**Given problem 1:**
From the records, reproduce verbatim the lines between the line containing "The width and" and the line containing "pos(441,158)", inclusive.

Jack Gleeson

Personal information
- Born: 4 November 1903 Kilkishen, County Clare, Ireland
- Died: 10 December 1948 (aged 45) Galway, Ireland
- Occupation: Garda Síochána

Sport
- Sport: Hurling
- Position: Midfield

Clubs
- Years: Club
- Kilkishen Garda Kylerue Rovers Toomevara

Club titles
- Dublin titles: 1

Inter-county
- Years: County
- 1927 1928-1932: Dublin Clare

Inter-county titles
- Munster titles: 1
- Leinster titles: 1
- All-Irelands: 1
- NHL: 0

= Jack Gleeson (Dublin hurler) =

Irish hurler (1903–1948)

John Gleeson (4 November 1903 – 10 December 1948) was an Irish hurler. At club level he played with Kilkishen, Garda and Toomevara, and also lined out at inter-county level with Dublin and Clare.

==Career==

Gleeson first played hurling at club level with the Kilkishen club in County Clare. He was part of the Kilkishen team that won the Clare SHC title in 1923. Gleeson later transferred to the Garda club in Dublin, with whom he won a Dublin SHC medal in 1927. His performances for the club resulted in a call-up to the Dublin senior hurling team and he claimed an All-Ireland SHC winners' medal after a defeat of Cork in the 1927 All-Ireland final.

**Raw records:**
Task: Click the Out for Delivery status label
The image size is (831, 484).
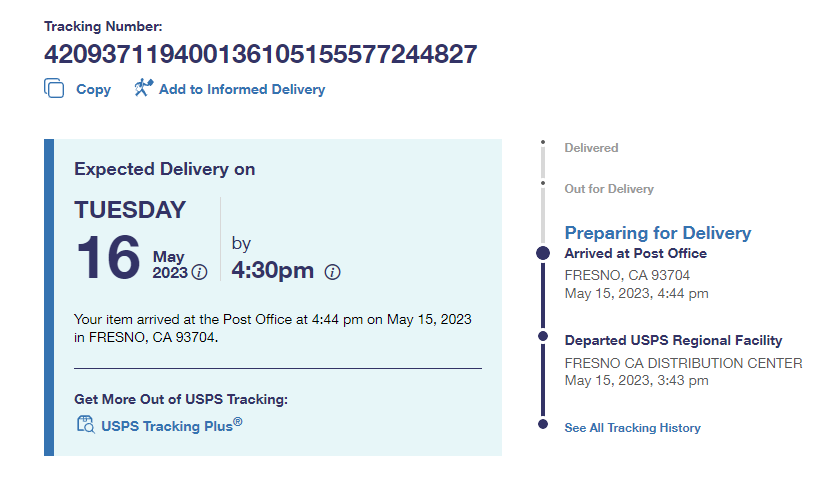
==
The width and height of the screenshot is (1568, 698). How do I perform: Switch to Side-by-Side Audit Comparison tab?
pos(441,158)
* * *
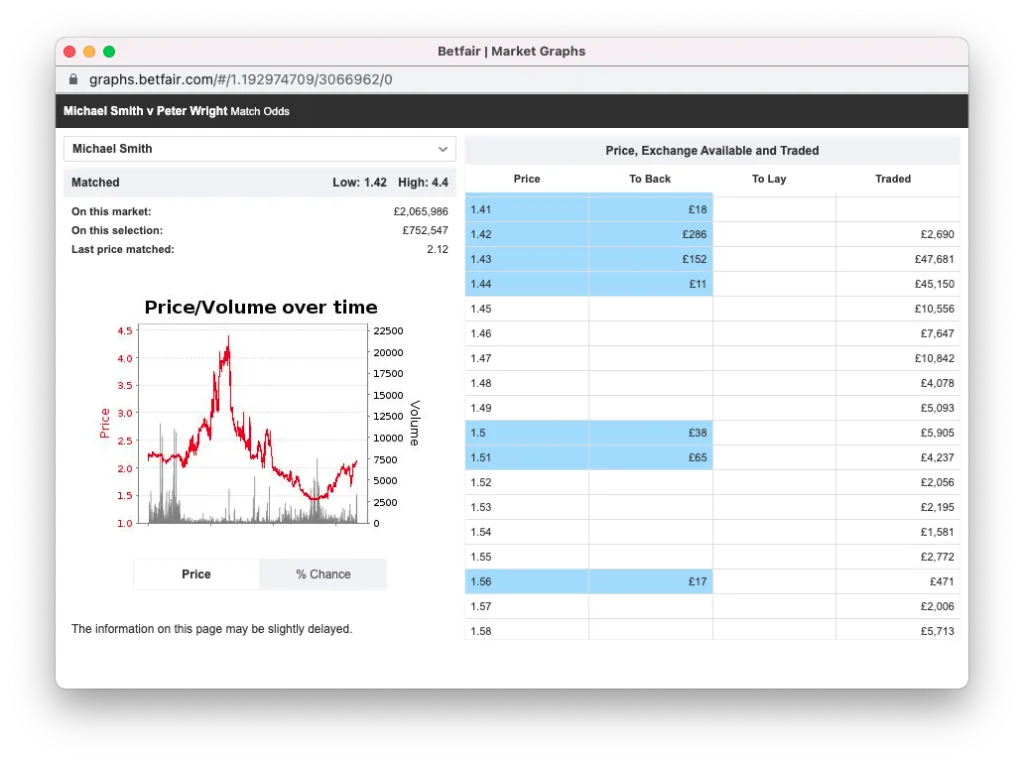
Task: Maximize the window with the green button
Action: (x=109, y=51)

**Given problem 2:**
Summarize the text on Jack Gleeson in two sentences.

**Full response 1:**
The width and height of the screenshot is (1568, 698). How do I perform: Switch to Side-by-Side Audit Comparison tab?
pos(441,158)

**Full response 2:**
John Gleeson (1903–1948) was an Irish hurler who played at club level with Kilkishen, Garda and Toomevara and at inter-county level with Dublin and Clare. He won the Clare SHC title with Kilkishen in 1923, then a Dublin SHC medal with Garda in 1927, which led to his call-up to the Dublin senior team and an All-Ireland SHC winners' medal after the defeat of Cork in the 1927 final.